しかし、Canon PowerShot G1X MarkIII が、APS-C 小型機分野のホープとして、昨年11月末、不死鳥の様に現れた。固定レンズの焦点距離 24-72mm 相当で f2.8-5.6 というレンズ・スペックは、ハイエンド・コンデジとしてはもう少し明るさを期待したいところもあるが、ボディ内に収まる沈胴式の小型レンズとするには、とりあえずこの辺りが無理の無い設計が出来る範囲だったのではないだろうか。
実際に各所で撮影してみると流石に、f2.8 通しの素晴らしいフルサイズ対応のレンズ描写力には及ばない(ちなみに EOS6D と SIGMA 24-70mm f2.8 DG Art レンズの作例写真はこちらの当方 flickr アルバムでご確認を)ものの、コンデジでここまで写るのか!!、という撮影結果は、昼夜の撮影でも十分確認できた。G1X MarkIII の作例写真は、ぜひ当方の flickr アルバムでご覧頂きたい。

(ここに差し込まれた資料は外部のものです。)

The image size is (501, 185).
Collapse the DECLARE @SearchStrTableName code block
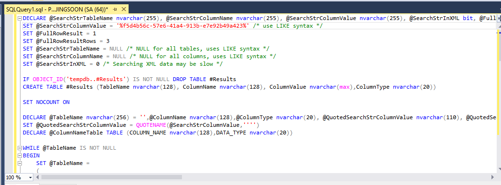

困った事に、この大きさ・重さで手軽に撮影出来てしまうと、これまで使って来た m4/3 や APS-C CMOS のレンズ交換式ミラーレス・デジカメの出番が今年は随分減ってしまうかもしれない。24-600mm まで撮影可能な 1インチ・デジカメの Sony CyberShot RX10 MarkIV あたりには「小型で超望遠」という他に無い武器があるので何とか厳しいデジタルベアーズ・デジカメチームのポジション争いを生き延びそうだが、突然 G1X MarkIII の様な軽量で機動性の高いルーキーが参加すると、そのポジションを奪われるカメラも今年は続出するかもしれない。まずは G1X MarkIII をしっかり活用してみるとしよう。今年最初の1台、とりあえずそのパフォーマンスの高さに満足です。